(1911) Schubart
| Asteroid (1911) Schubart | |
|---|---|
| Eigenschaften des Orbits Animation | |
| Orbittyp | Hauptgürtelasteroid |
| Große Halbachse | 3,981 AE |
| Exzentrizität | 0,173 |
| Perihel – Aphel | 3,292 AE – 4,670 AE |
| Neigung der Bahnebene | 1,644° |
| Länge des aufsteigenden Knotens | 284,8° |
| Argument der Periapsis | 181,9° |
| Zeitpunkt des Periheldurchgangs | 31. Juli 2022 |
| Siderische Umlaufperiode | 7 a 344 d |
| Mittlere Orbitalgeschwindigkeit | 14,82 km/s |
| Physikalische Eigenschaften | |
| Mittlerer Durchmesser | 67,5 km ± 0,7 km |
| Albedo | 0,04 |
| Rotationsperiode | 11 h 55 min |
| Absolute Helligkeit | 10,0 mag |
| Spektralklasse (nach Tholen) |
P |
| Geschichte | |
| Entdecker | Paul Wild |
| Datum der Entdeckung | 25. Oktober 1973 |
| Andere Bezeichnung | 1928 DW, 1933 UX1, 1941 SU1, 1951 AH1, 1952 DS2, 1960 EF, 1968 FM, 1972 RO, 1972 TY4, 1973 UD |
| Quelle: Wenn nicht einzeln anders angegeben, stammen die Daten vom JPL Small-Body Database. Die Zugehörigkeit zu einer Asteroidenfamilie wird automatisch aus der AstDyS-2 Datenbank ermittelt. Bitte auch den Hinweis zu Asteroidenartikeln beachten. | |
(1911) Schubart ist ein Asteroid jenseits des äußeren Hauptgürtels, der am 25. Oktober 1973 vom Schweizer Astronomen Paul Wild am Observatorium Zimmerwald bei einer Helligkeit von 16,5 mag entdeckt wurde. Nachträglich konnte festgestellt werden, dass er bereits vom 27. Februar bis 17. März 1928 mehrfach an der Landessternwarte Heidelberg-Königstuhl, 1933 am Krim-Observatorium in Simejis, 1941 am Iso-Heikkilä Observatory in Finnland, 1951 und 1952 am McDonald-Observatorium in Texas, 1960 am Goethe-Link-Observatorium in Indiana sowie 1968 und 1972 am Krim-Observatorium in Nautschnyj fotografiert worden war.

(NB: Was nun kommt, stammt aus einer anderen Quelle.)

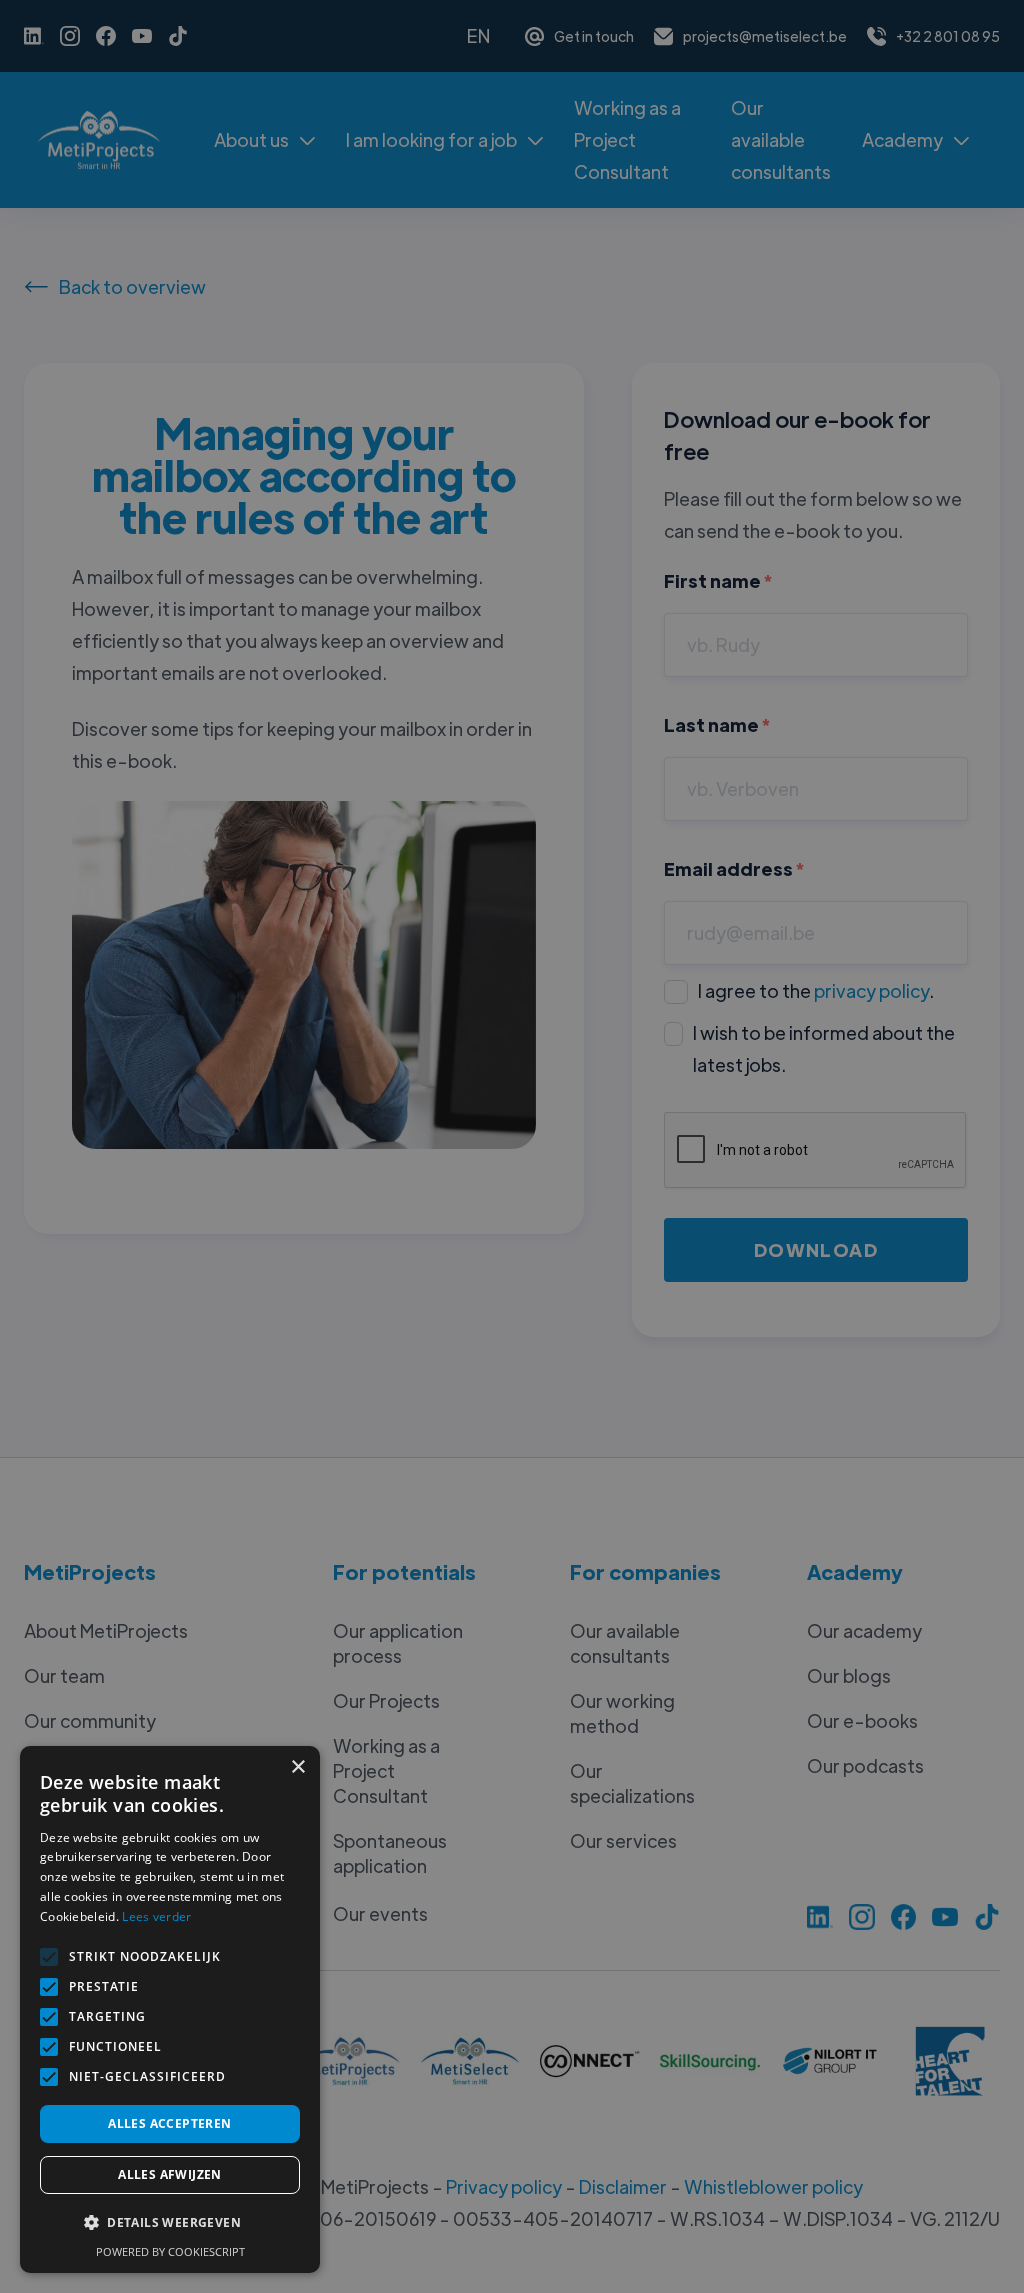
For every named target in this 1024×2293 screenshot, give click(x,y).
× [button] (297, 1767)
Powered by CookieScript (170, 2251)
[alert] (512, 1146)
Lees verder (156, 1916)
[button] (170, 2223)
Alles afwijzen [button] (170, 2174)
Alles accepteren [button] (169, 2123)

Der Asteroid ist benannt nach dem deutschen Astronomen Joachim Schubart (* 1928) vom Astronomischen Rechen-Institut, der Mittelungsverfahren zur Untersuchung der Langzeitbewegungen von Kleinplaneten entwickelte und diese zur detaillierten Erforschung der Theorie der Hilda-Gruppe anwandte, zu der auch dieser Asteroid gehört. Zusammen mit Peter Stumpff (1925–2005) entwickelte er ein weit verbreitetes Computerprogramm zur numerischen Integration von n Körpern und nutzte es zur Bestimmung der Massen von (1) Ceres und (2) Pallas.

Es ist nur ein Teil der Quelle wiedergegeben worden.